[Data on finding words and elements]
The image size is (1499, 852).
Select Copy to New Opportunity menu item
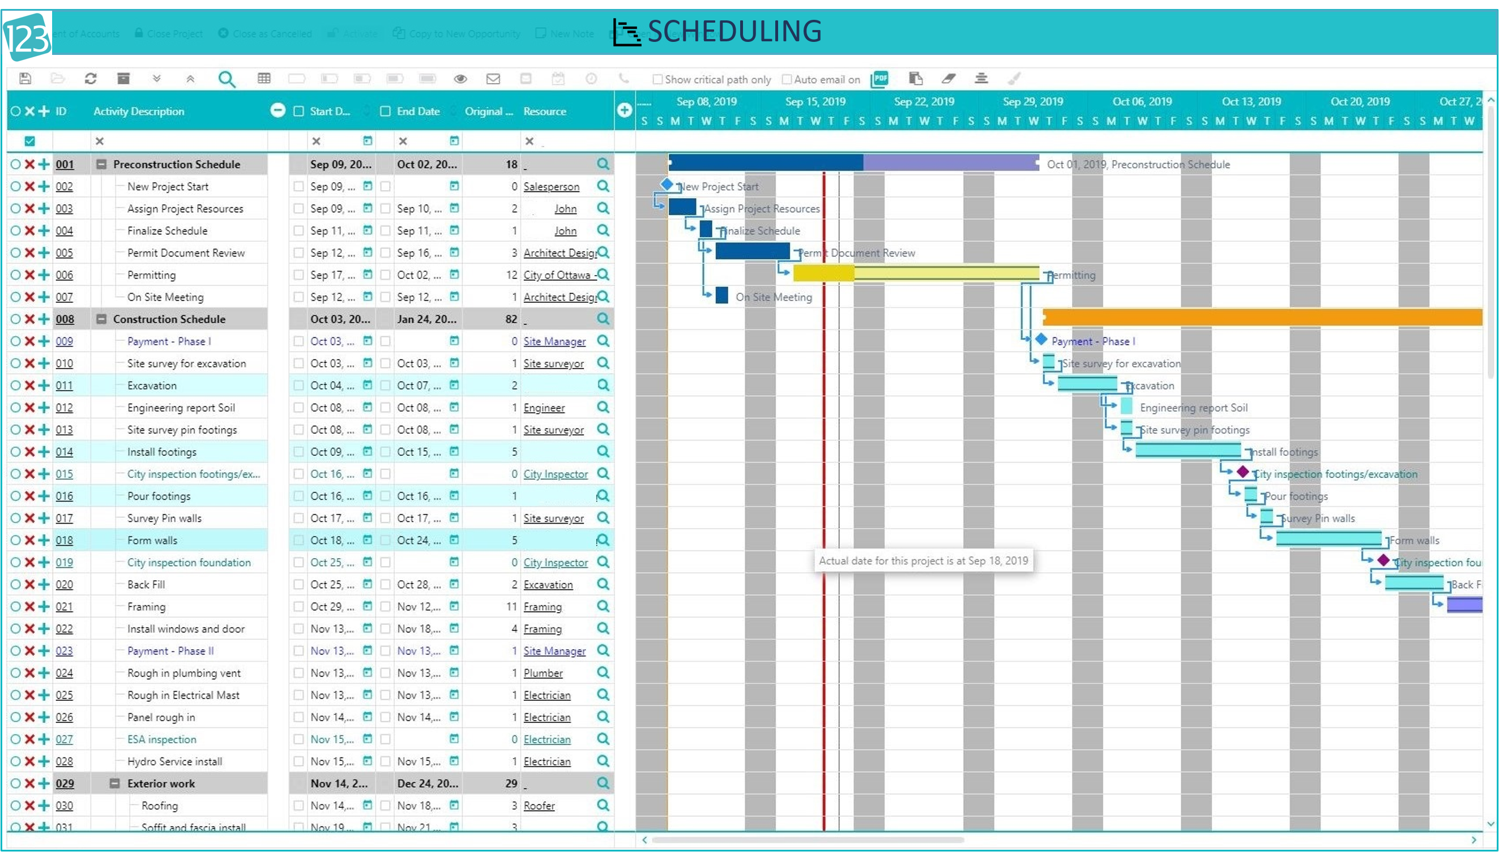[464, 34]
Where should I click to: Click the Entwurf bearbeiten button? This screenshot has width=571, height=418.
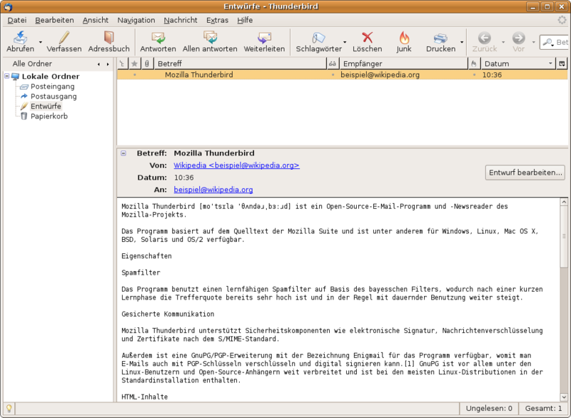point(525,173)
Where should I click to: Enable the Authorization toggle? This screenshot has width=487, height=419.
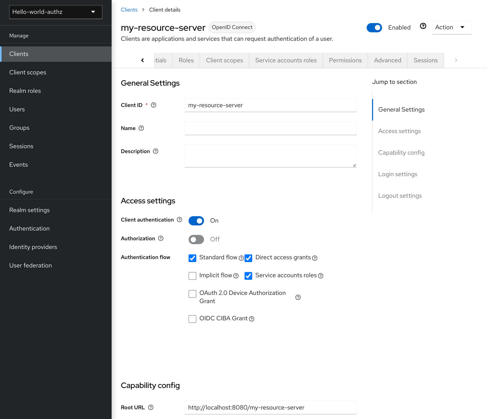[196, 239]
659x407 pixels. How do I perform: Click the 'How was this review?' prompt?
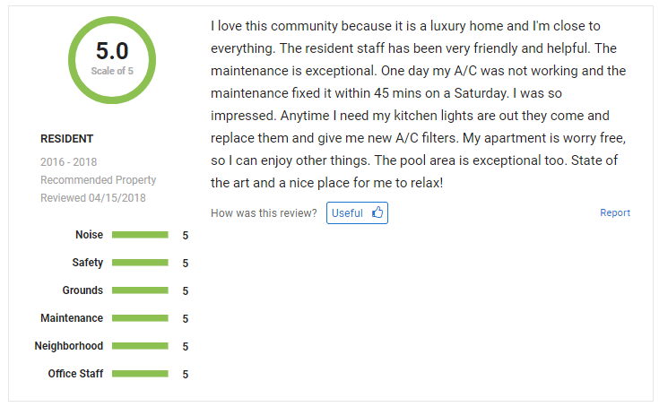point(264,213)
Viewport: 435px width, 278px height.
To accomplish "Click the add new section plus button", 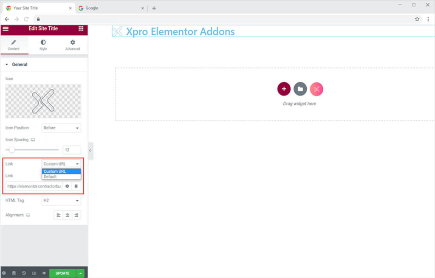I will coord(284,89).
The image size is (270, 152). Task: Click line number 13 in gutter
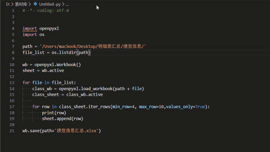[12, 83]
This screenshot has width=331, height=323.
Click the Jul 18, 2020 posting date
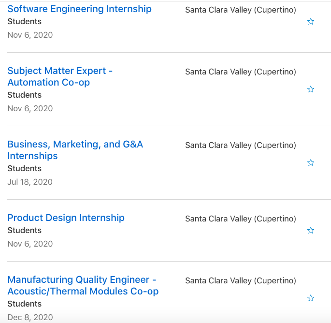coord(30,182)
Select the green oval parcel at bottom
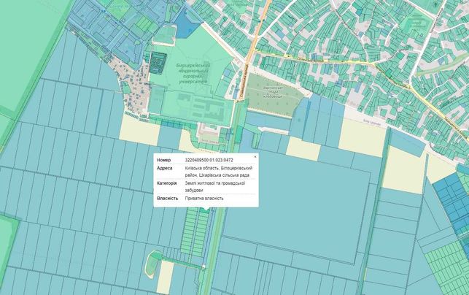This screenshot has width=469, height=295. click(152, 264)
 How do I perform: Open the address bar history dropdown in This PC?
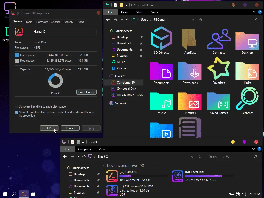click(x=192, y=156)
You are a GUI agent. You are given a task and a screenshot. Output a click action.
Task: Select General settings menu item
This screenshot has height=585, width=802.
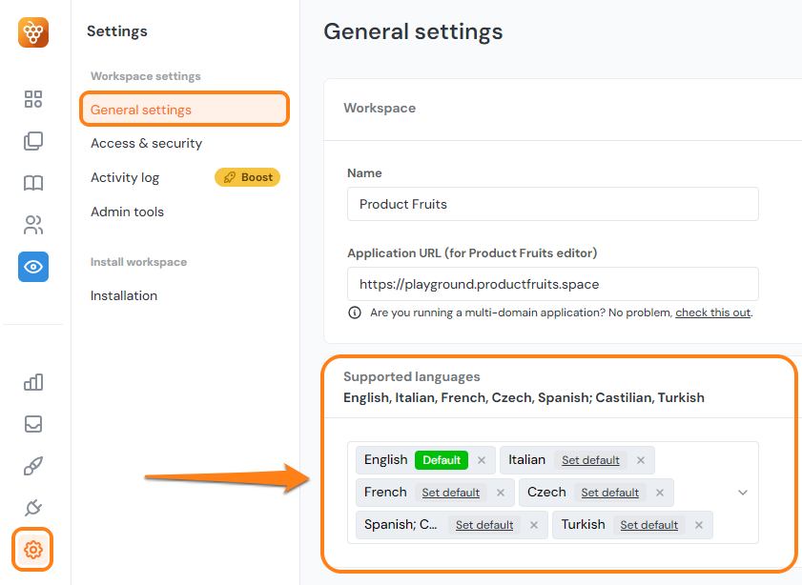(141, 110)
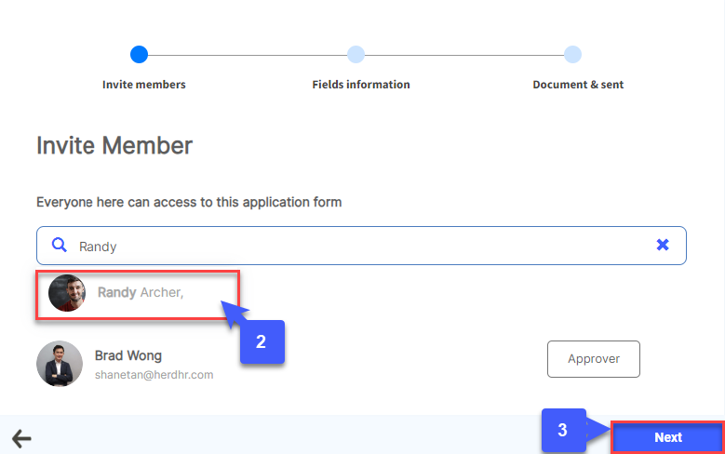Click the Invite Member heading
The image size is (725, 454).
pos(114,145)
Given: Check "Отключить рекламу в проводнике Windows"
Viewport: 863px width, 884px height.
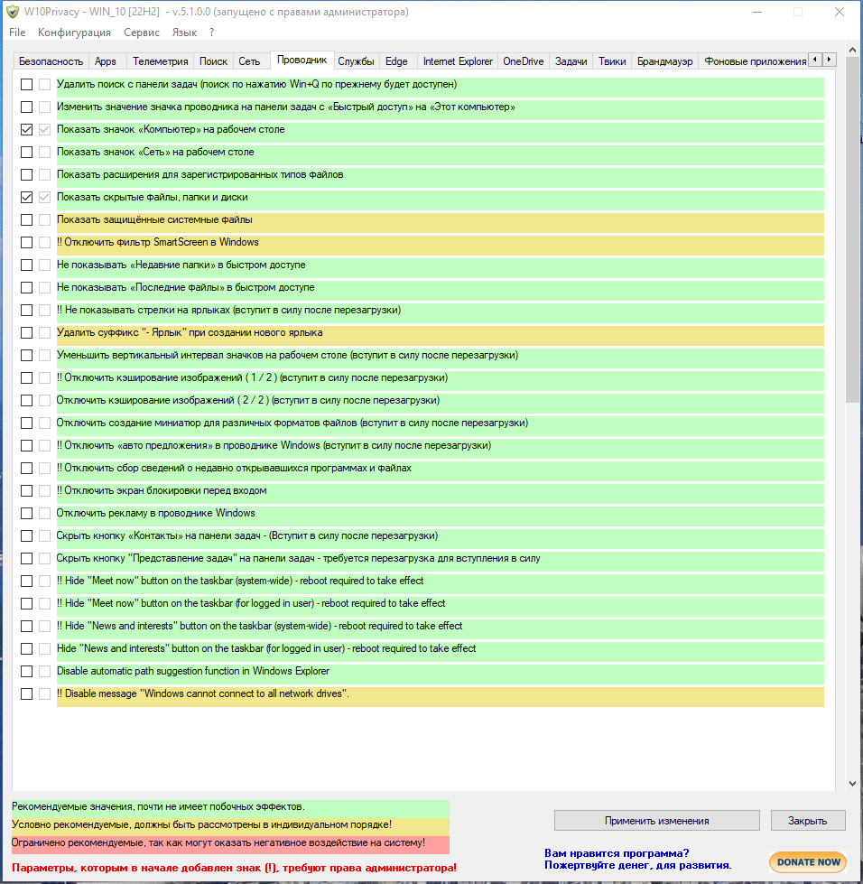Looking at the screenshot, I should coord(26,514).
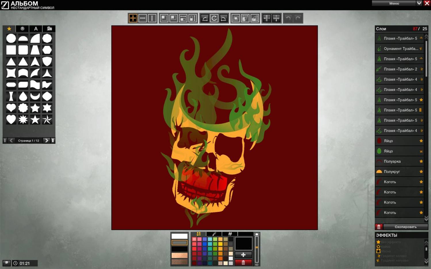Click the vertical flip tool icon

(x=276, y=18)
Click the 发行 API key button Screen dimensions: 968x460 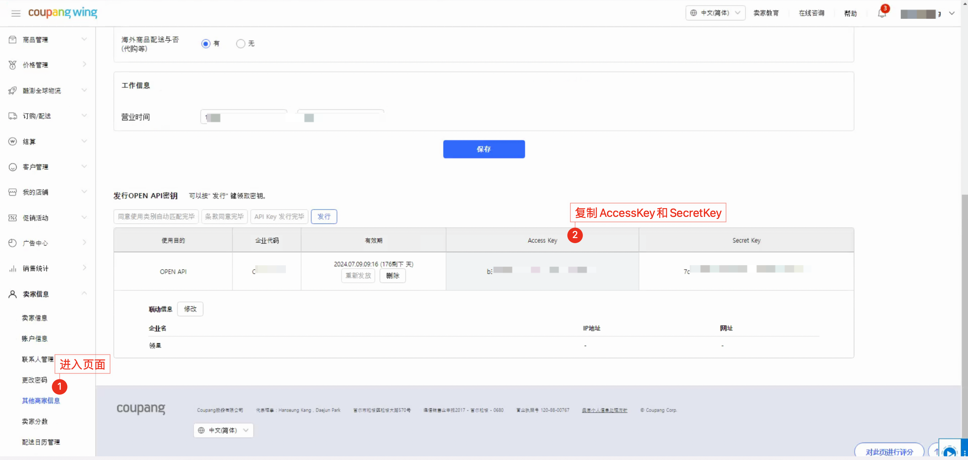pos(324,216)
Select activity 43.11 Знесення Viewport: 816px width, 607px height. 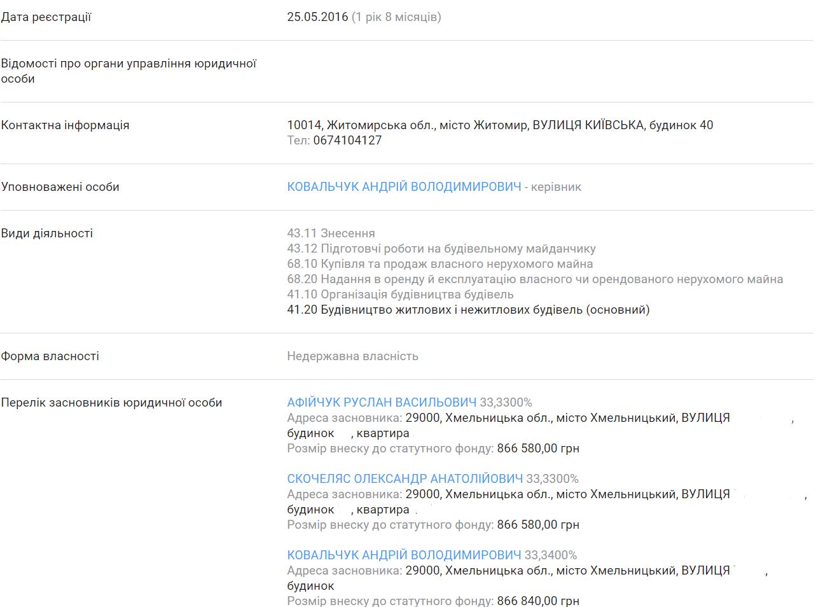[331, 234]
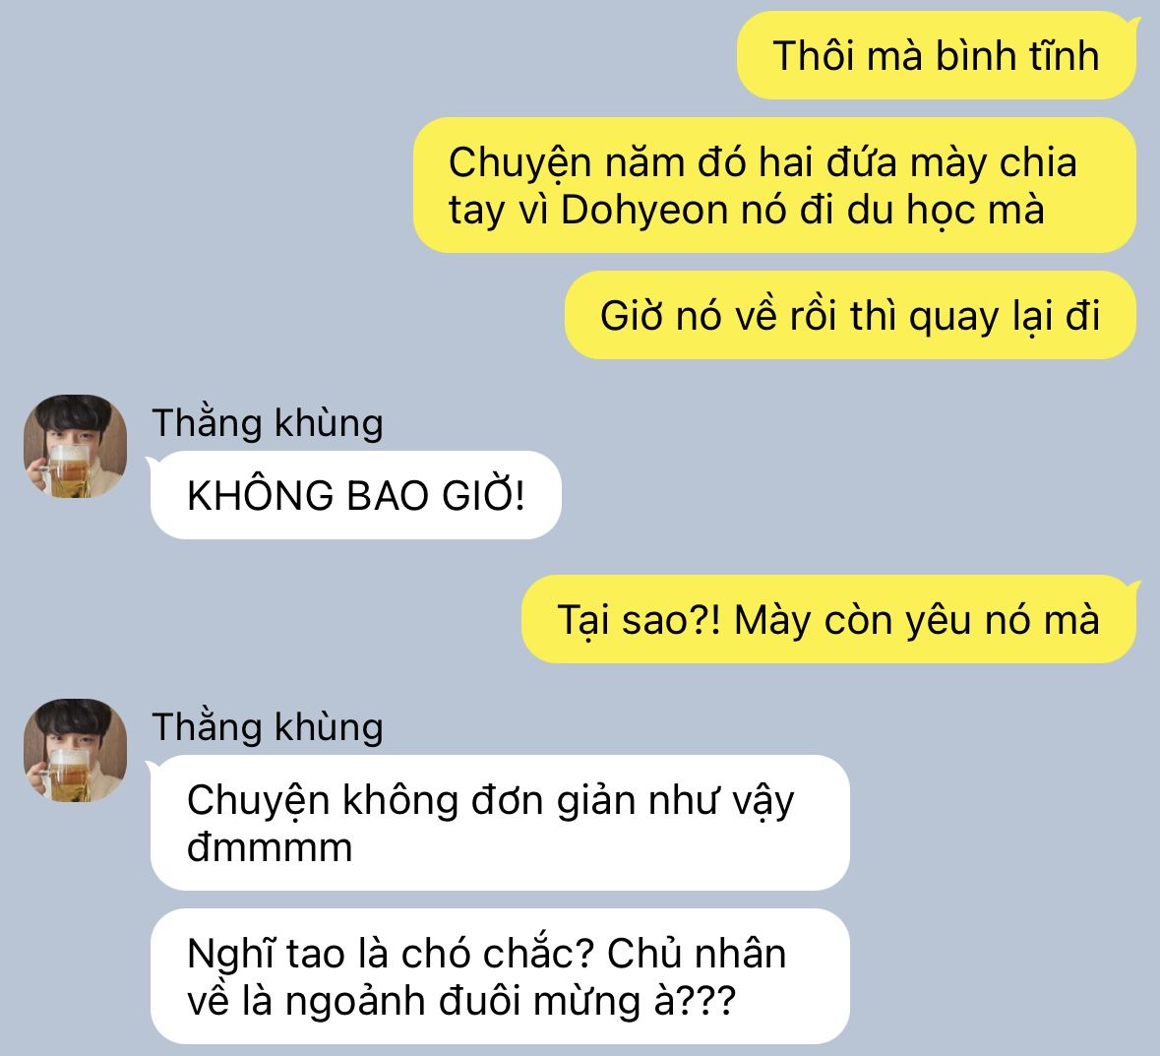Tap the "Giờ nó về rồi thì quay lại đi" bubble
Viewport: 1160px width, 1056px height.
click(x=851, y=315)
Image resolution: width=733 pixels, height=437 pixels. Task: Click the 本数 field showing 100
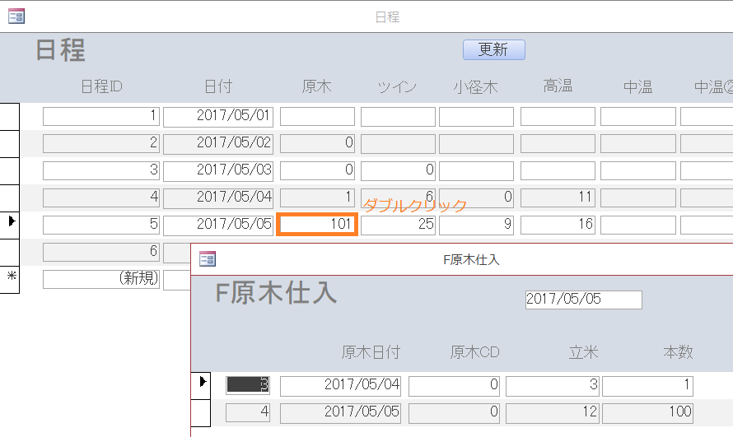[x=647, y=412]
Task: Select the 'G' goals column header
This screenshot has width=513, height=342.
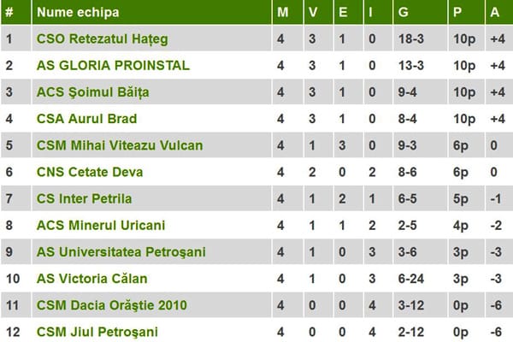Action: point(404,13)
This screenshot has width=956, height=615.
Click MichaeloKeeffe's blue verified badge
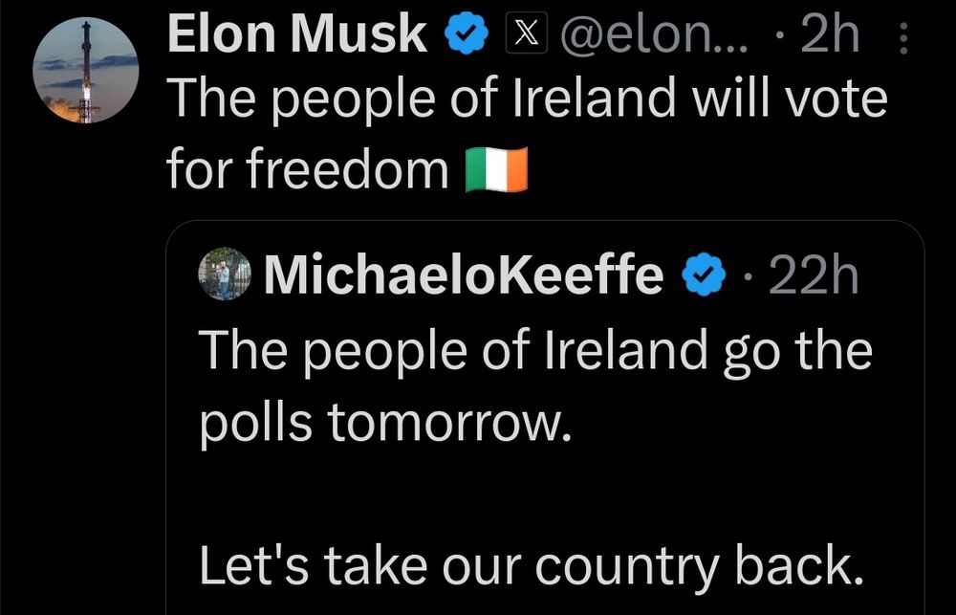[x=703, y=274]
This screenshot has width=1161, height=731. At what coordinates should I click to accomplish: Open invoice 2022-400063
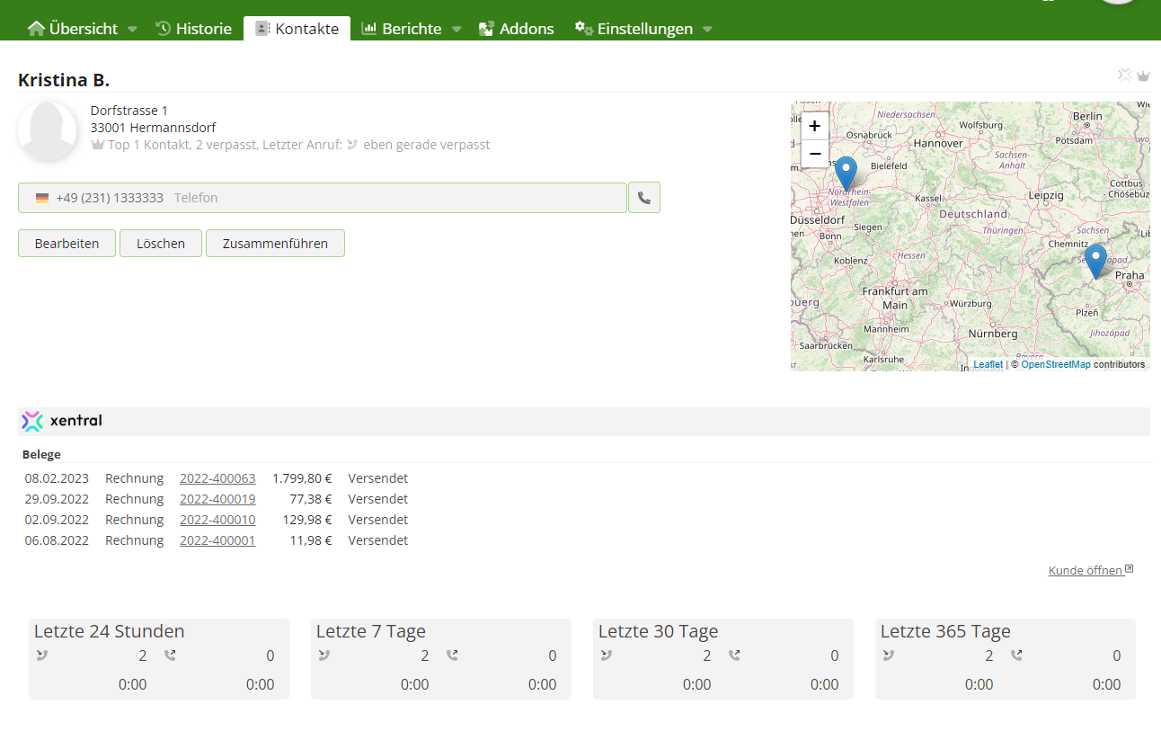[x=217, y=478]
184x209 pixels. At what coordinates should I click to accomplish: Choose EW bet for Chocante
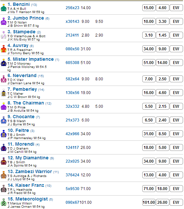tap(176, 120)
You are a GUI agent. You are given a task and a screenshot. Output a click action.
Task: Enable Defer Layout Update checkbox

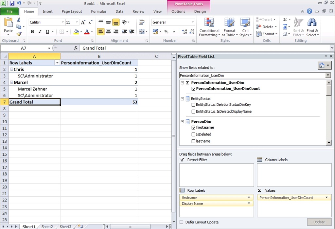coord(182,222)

**WRITTEN REQUEST:** Transcribe the data above verbatim, everything from the line containing "Task: Select the 'G' goals column header" down to the line containing "[x=217, y=478]", both included. Omit the pictures.

**CORRECT OUTPUT:**
Task: Select the 'G' goals column header
This screenshot has width=513, height=342.
Action: point(404,13)
This screenshot has width=956, height=615.
Click MichaeloKeeffe's blue verified badge
[x=703, y=274]
This screenshot has width=1161, height=731. At what coordinates should I click to accomplish: Open invoice 2022-400063
[x=217, y=478]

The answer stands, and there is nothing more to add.